Chicken Soba Noodle Salad
Oct 24, 2024SERVES: 2
SKILL: EASY
Ingredients
1 large chicken breast, skin off
150g dried soba noodles
1 tbsp peanut oil
1 cup red cabbage, finely shredded
1 carrot, grated
1/2 red capsicum, thinly sliced
50g snowpeas, thinly sliced
Sauce:
1 tbsp soy sauce
1 tsp sesame oil
1 tsp honey
1 garlic clove, crushed
Method:
1. Place chicken in a saucepan, cover with cold water. Bring to the boil over high heat. Reduce heat to low and simmer for 4 minutes or until almost cooked through.
2. While the chicken is cooking, in another saucepan place the noodles in a large saucepan of boiling water for 3 to 4 minutes or until tender. Drain. Transfer to a large bowl. Add oil. Toss to coat.
3. Remove the chicken from heat. Stand, covered, for 10 minutes. This ensures the chicken is completely cooked through.
4. Add in your prepared vegetables into the bowls with the noodles.
5. Transfer chicken to a chopping board and shred, using two forks. Add chicken to the noodle and vegetables mix.

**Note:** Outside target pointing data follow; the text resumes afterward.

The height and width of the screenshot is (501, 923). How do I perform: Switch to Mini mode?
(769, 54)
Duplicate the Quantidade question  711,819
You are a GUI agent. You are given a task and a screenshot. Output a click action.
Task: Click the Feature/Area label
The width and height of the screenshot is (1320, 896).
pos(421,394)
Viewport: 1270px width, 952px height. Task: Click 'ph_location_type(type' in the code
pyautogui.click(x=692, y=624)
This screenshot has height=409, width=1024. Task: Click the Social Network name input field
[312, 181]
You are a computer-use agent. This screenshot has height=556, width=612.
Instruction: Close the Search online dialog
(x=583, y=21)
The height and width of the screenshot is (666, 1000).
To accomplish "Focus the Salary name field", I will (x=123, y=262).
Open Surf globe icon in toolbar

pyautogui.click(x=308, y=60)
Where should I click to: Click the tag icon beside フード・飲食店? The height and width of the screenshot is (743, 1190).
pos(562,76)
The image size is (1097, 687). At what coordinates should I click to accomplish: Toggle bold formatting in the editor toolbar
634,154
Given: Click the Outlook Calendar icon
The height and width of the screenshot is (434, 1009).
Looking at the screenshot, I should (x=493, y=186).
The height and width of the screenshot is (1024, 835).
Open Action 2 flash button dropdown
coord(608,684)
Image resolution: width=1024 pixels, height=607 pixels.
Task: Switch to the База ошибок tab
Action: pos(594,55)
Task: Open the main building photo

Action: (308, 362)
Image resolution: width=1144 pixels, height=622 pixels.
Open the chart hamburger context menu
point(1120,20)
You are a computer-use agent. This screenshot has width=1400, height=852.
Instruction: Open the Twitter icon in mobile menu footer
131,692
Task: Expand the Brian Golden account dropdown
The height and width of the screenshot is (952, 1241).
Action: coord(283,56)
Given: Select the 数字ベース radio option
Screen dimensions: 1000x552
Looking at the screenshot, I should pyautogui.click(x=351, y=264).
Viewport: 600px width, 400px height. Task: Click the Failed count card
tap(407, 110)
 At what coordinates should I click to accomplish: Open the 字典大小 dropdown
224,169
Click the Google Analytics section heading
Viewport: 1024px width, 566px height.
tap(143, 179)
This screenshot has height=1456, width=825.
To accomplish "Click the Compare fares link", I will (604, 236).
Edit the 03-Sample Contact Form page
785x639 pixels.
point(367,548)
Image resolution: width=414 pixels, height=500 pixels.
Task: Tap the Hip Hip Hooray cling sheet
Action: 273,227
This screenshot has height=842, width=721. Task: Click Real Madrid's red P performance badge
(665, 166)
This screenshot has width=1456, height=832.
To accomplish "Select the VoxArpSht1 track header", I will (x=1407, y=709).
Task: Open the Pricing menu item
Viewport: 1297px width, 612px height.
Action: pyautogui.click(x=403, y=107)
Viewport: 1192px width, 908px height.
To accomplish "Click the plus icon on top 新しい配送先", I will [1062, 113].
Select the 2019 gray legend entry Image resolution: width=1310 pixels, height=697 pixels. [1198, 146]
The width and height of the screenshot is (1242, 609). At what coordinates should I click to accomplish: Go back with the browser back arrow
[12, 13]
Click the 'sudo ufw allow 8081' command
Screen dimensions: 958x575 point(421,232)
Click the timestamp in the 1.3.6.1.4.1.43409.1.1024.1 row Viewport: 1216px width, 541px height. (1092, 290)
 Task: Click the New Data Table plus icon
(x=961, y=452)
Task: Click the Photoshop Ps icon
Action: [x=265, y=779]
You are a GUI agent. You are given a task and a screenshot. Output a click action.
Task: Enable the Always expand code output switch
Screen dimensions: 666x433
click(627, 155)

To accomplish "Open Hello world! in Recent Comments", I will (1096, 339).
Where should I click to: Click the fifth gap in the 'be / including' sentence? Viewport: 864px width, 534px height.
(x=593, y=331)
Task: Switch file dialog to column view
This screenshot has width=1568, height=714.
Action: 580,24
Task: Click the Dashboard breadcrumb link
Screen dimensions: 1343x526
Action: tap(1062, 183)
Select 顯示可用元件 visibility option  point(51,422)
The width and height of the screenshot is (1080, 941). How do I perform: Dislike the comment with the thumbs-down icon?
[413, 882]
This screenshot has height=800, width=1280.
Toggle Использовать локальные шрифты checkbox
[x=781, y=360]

*Keep the cooking liquid for stock (freeze or store in the fridge in a jar for up to 2 days).
6. Place all the sauce ingredients into a small jar, put the lid and shake until combined. Pour over the noodle mix and gently toss until combined. Serve and enjoy!
NB: This salad is best kept as leftovers without the dressing, so store them separately in the fridge until ready to eat.